_Work instruction:_ Transcribe exactly the stretch of lines beginning at the one containing "Instruction: Open the シリアルナンバー row" and closing with the last line of the entries below. Omit images.

_Material for the task:_
*** Begin section ***
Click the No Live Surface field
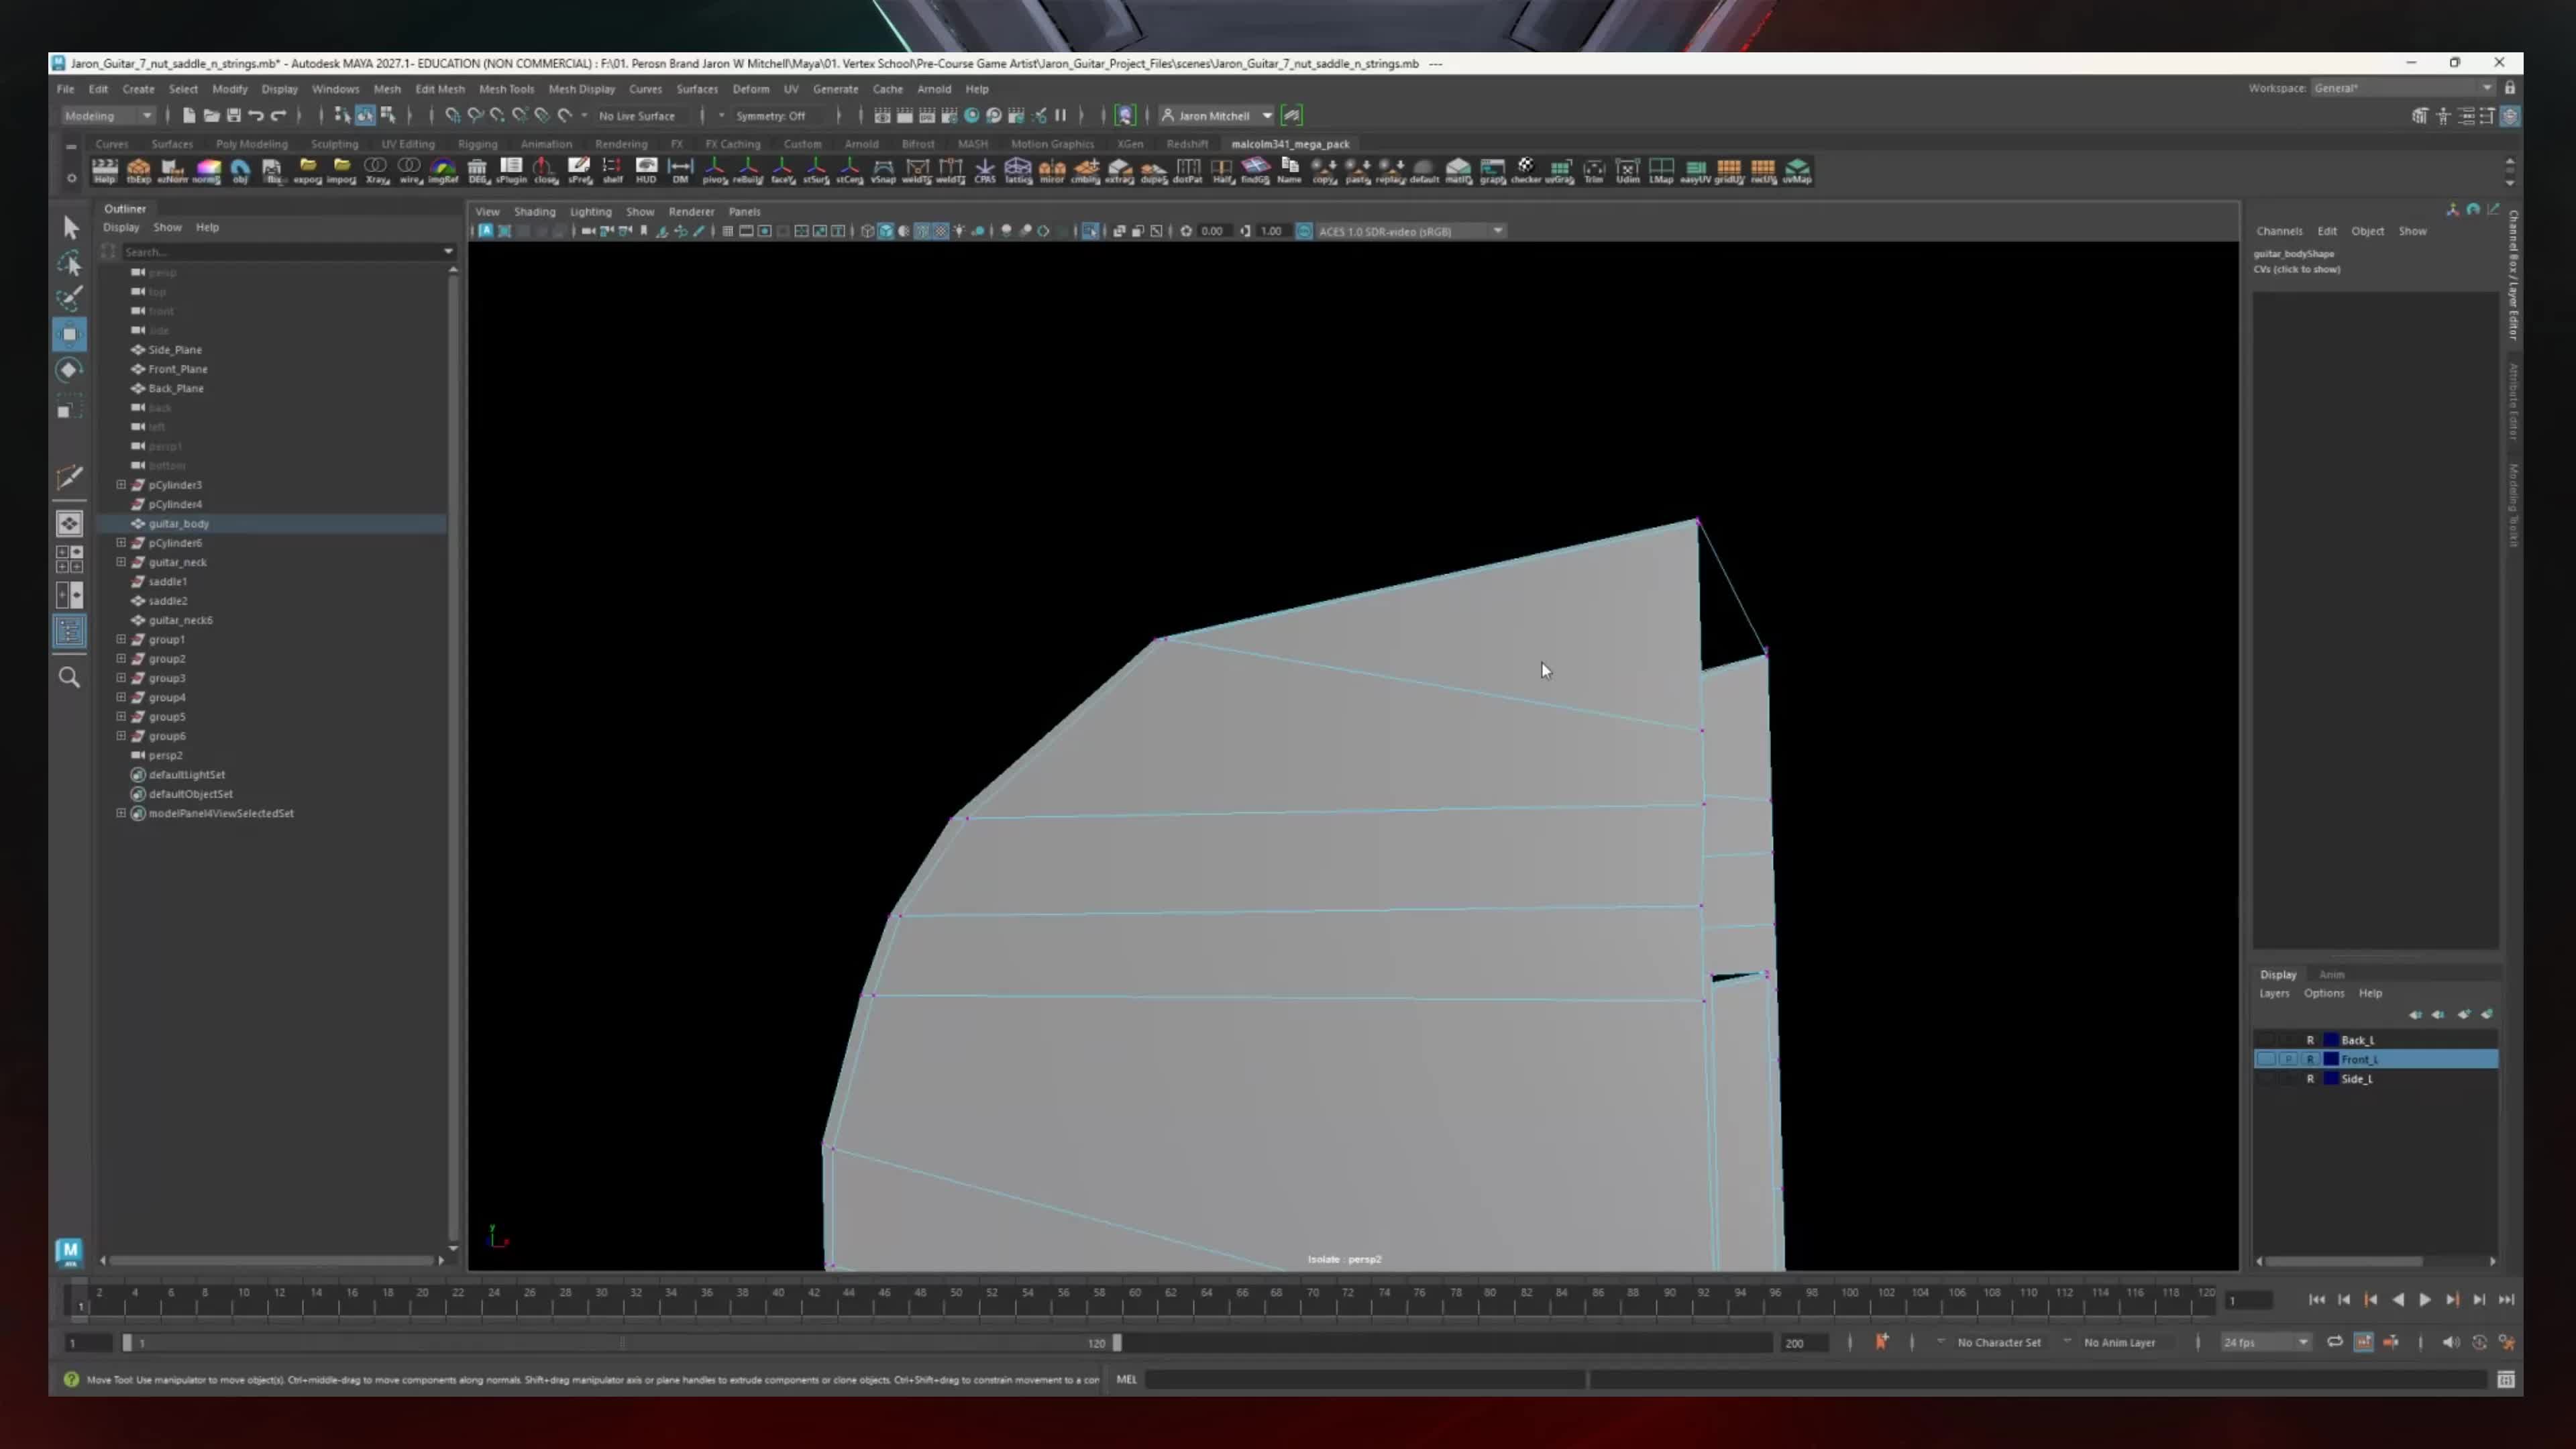 pyautogui.click(x=637, y=116)
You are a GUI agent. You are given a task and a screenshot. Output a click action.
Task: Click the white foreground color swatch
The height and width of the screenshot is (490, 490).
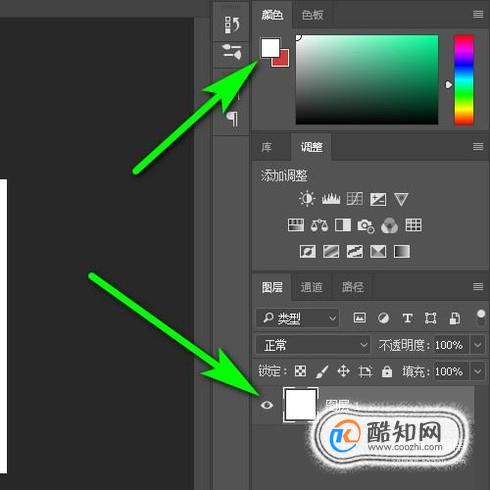click(x=269, y=48)
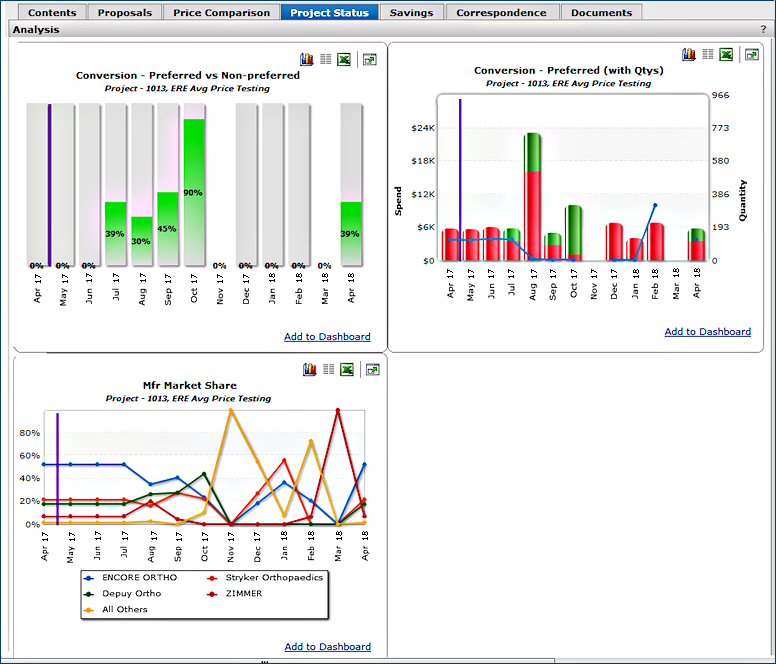The height and width of the screenshot is (664, 776).
Task: Show data table for Preferred vs Non-preferred chart
Action: [326, 60]
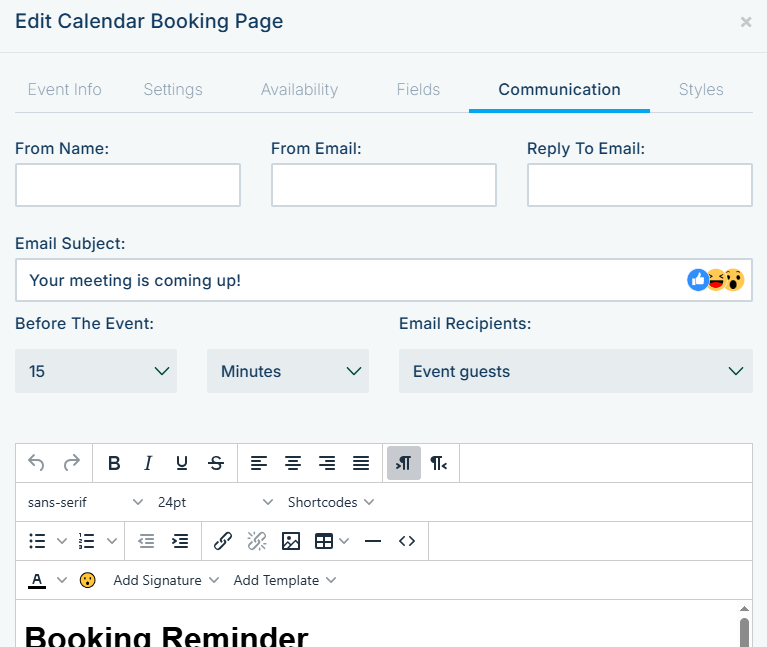
Task: Expand the Event guests recipients dropdown
Action: (576, 371)
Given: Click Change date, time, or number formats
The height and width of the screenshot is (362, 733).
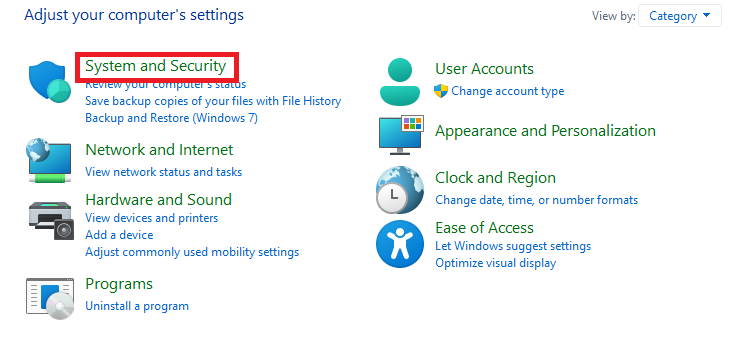Looking at the screenshot, I should coord(537,200).
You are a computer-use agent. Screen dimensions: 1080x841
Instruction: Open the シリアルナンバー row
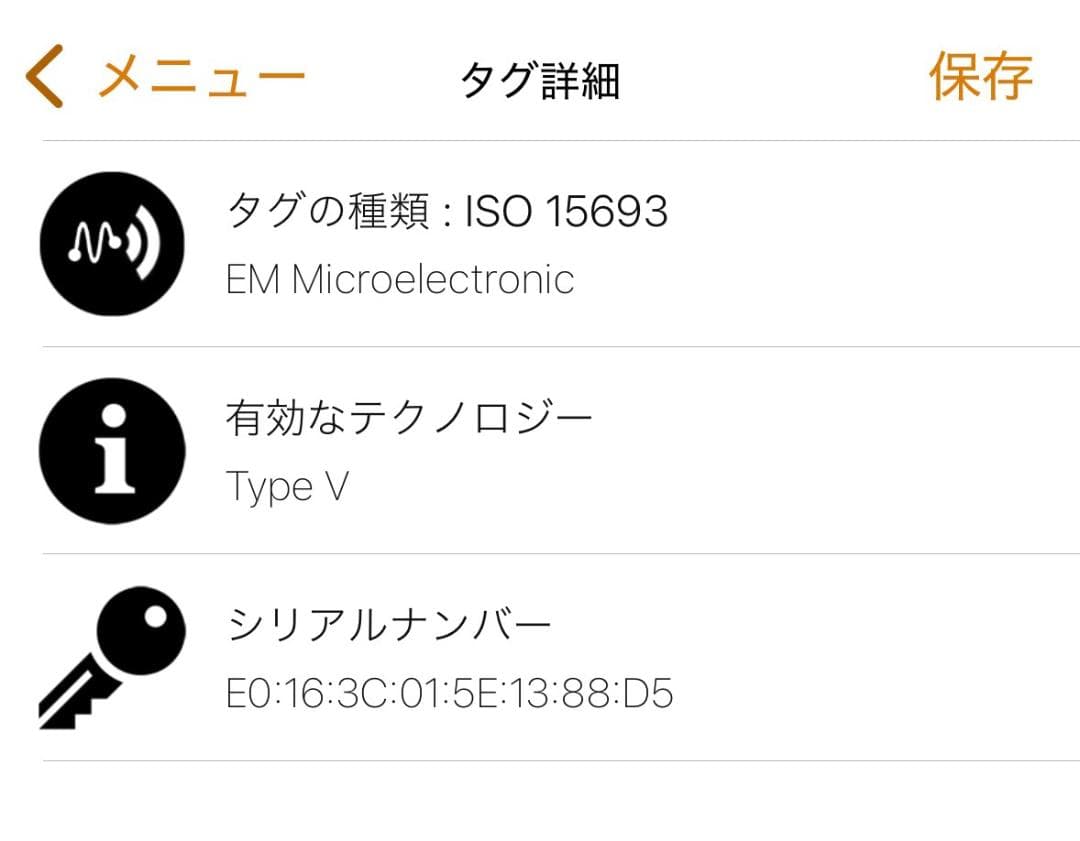[450, 657]
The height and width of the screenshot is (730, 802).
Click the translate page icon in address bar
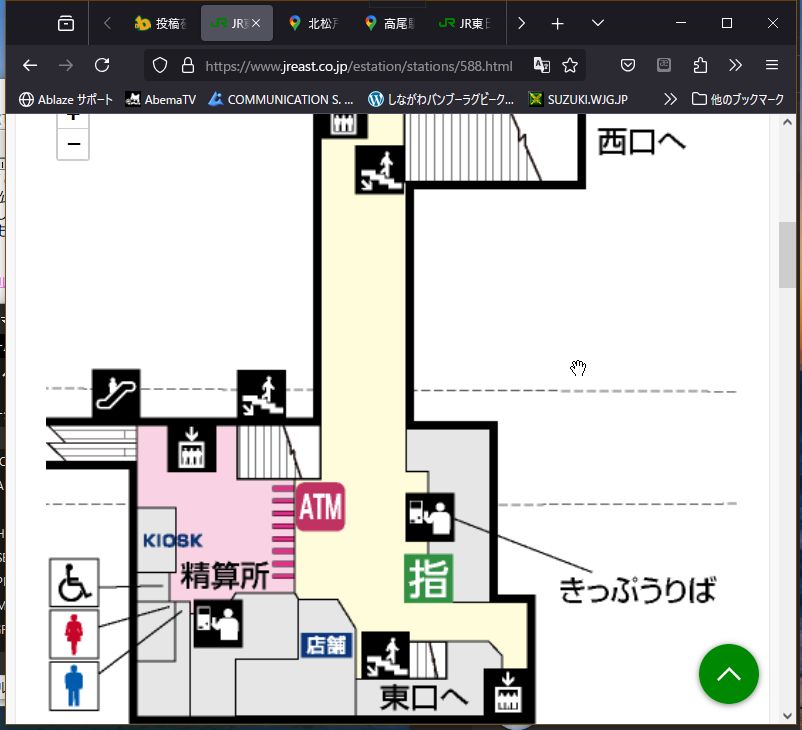(x=542, y=65)
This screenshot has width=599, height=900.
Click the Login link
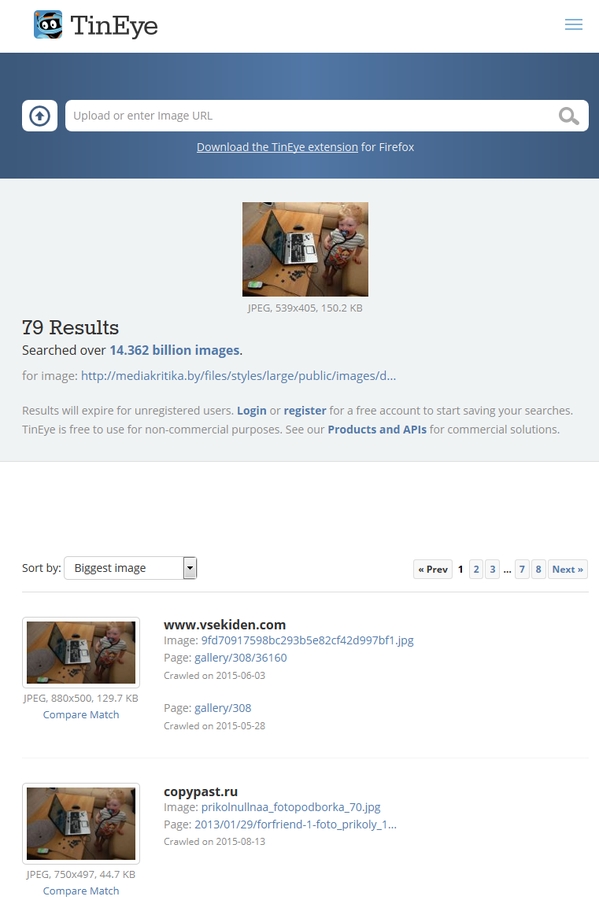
*** End section ***
_Written response:_
Instruction: Open the シリアルナンバー row
[450, 657]
The height and width of the screenshot is (730, 802).
Click the translate page icon in address bar
(x=542, y=65)
This screenshot has width=599, height=900.
Click the Login link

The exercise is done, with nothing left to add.